Thank you to everyone for comments about the editorial in the newspaper. I reluctantly added a link so you can read the article (I hope you avoided looking at me in the baggy shorts in close up! Not a pretty sight)

Nearly forgot to say welcome to Dani and Patricia - new followers in the little pictures on the right

Back Soon
Sue

Monday, 19 October 2015

Me in my baggy shorts in the newspaper

Several weeks ago I mentioned I had contacted a man who writes editorial pieces for the Thursday property section of the The East Anglian Daily Times our local regional daily paper to see if he would do a bit about our smallholding in the hope it would help with the sale. He called round one Saturday morning in September and chatted over a coffee and we had been expecting the piece to appear ever since.
Finally it was in last Thursdays edition......READ HERE  Go to page 27 

Wish I hadn't been wearing those baggy shorts!

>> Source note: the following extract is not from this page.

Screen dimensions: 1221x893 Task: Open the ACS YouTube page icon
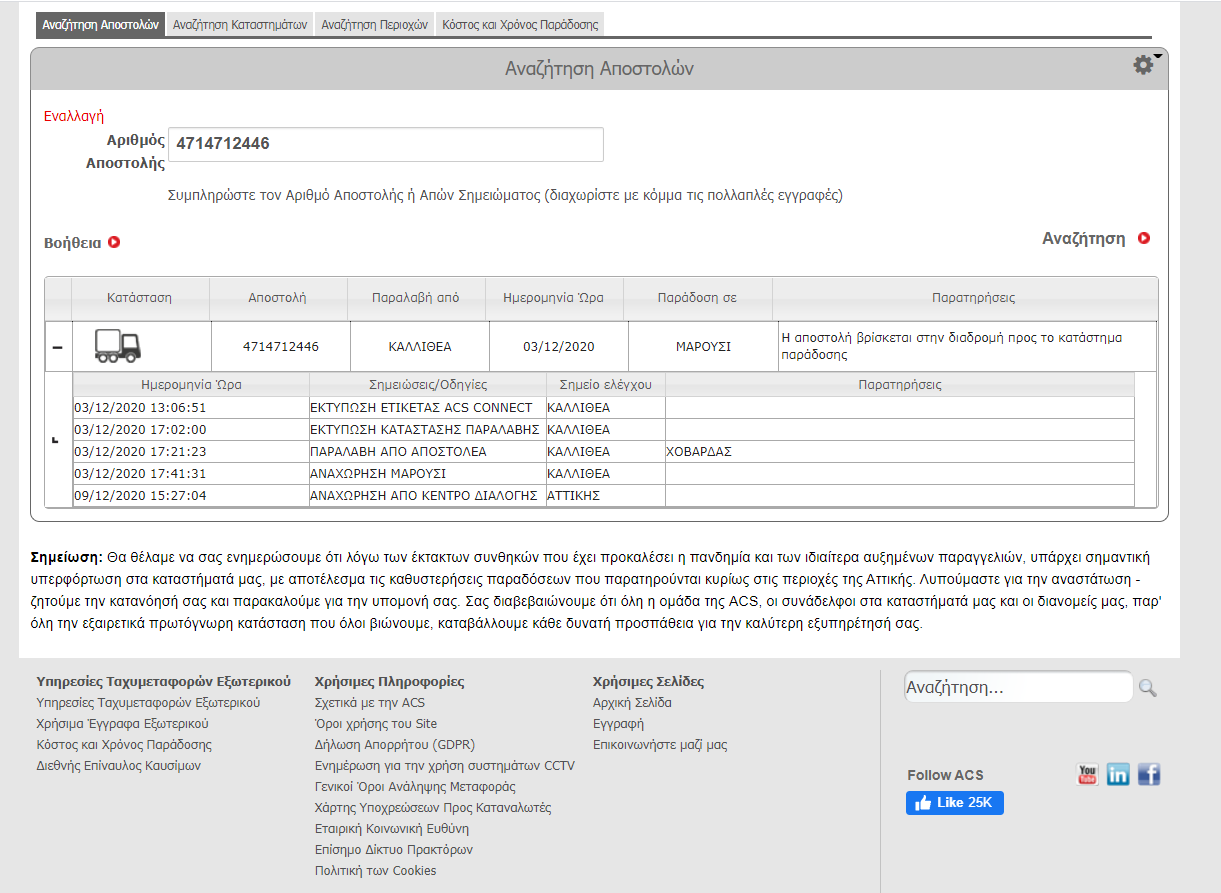(x=1087, y=774)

I wonder if it will do any good for finding a buyer who is actually ready to proceed, so far the only people interested have had houses to sell and that means a long wait. Hey Ho........... it'll soon be Christmas - and nobody wants to move in December.

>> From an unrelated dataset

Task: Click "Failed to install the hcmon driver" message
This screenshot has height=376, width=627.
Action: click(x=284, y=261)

Thanks for the comments about birthday coincidences, seems we are not the only family with birthdays on the same day.

Back Soon
Sue

Saturday, 17 October 2015

Birthdays

When I was in hospital having our son M - on October 17th 1981 - our next door neighbour at the time - Nita- was in hospital having her son, he arrived a few hours earlier than M so had a birthday on the 16th.
 Our neighbour's eldest son was born in 1980 on April 16th, my birthday. Nita herself had her birthday on November 4th  and in 1987 our youngest daughter was born on............ yes you guessed - November 4th. Which is also Col's sisters birthday.
We have friends in Essex. He has his birthday on April 15th - the day before mine and  she has her birthday on November 1st, which is also the date of Col's brothers birthday.
Confused?
I once heard this question years ago on a Radio 4 Numbers programme - " how many people - made up of your family and friends -  do you have to have in a room to have two people with the same birthday? You would think it would be 366, but they said it's only 16.
It's certainly right with our friends and family, but is it just coincidence?
I really need to know!

And a PS -  Happy Birthday son, poor old fella is 34 today.

Back soon
Sue

Thursday, 15 October 2015

H.A.I.S.L.O.S

Do you remember the acronym YUPPIES - Young Urban Professionals and then there was DINKY - Double Income No Kids Yet. Well, we are HAISLOS - Hardly Any Income So Living On Savings!

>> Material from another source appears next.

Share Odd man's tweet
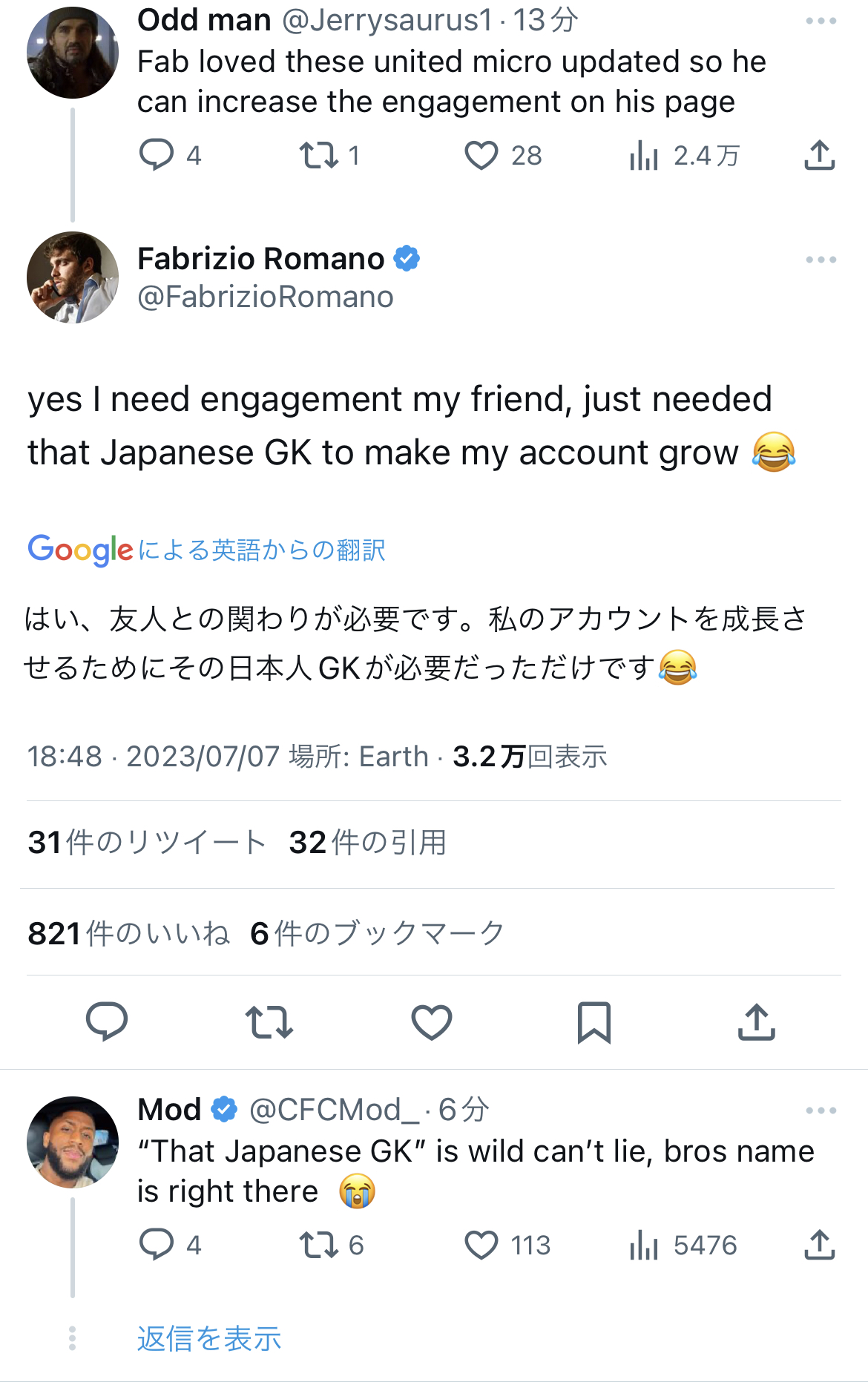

Virtually all our income streams have now finished or diminished to a trickle so now is when we start to live on the savings we tucked away all through the summer. We had a good season on the campsite, we sold loads of smallholding equipment and I had the unexpected pension pot payout, all this  spare cash  being put into an instant access account which, if we are careful, should see us through without having to touch the larger amounts in bonds, or what we put into ISAs in 2014.

I've purposely not mentioned much about house selling and viewings as it would have got a bit tedious, but there has been some serious interest  over the last few weeks. However no definite offers as they also have a house to sell and whoever buys their house will probably also need to find a buyer and so a chain builds with lots of potential pit-falls and delays. That's why we plan to be the upper end of the chain by either renting, buying an empty property to move into and prepare it for renting out or living in the caravan. As the cheapest place to live this winter is here on the smallholding we are not too worried about the wait, although if it gets to next spring without any signs of progress I may be tearing my hair out!

 I first wrote about our budget way back in 2013  and I find it very helpful to look at this budgeting list  every time circumstances change so I know exactly what will be needed.  My most recent  update was  in August  when we knew more about what was happening after health issues made us decide to sell-up. Now once again every item has been scrutinised to enable us to know what we can spare for travelling this month and what we need through until April - Surely the house will be sold by then...........



The first section - Council Tax and Water Direct Debits, both of these miss the months of February and March, The water bill for the campsite is due later this month. Electricity Bills are due December and March and the TV Licence is due in April.

The second section - The Campsite and Smallholding business - was an outlay of over £200 a month, now this will decrease to just petrol for the chainsaw and mower and diesel for the tractor.

The third section - The Car - MOT and Tax due in February, Insurance due in December. When we are at home  the amount of diesel we use is very little. Obviously it's more for pulling the caravan and having holidays but nowhere near what we used to spend on the Jeep Cherokee.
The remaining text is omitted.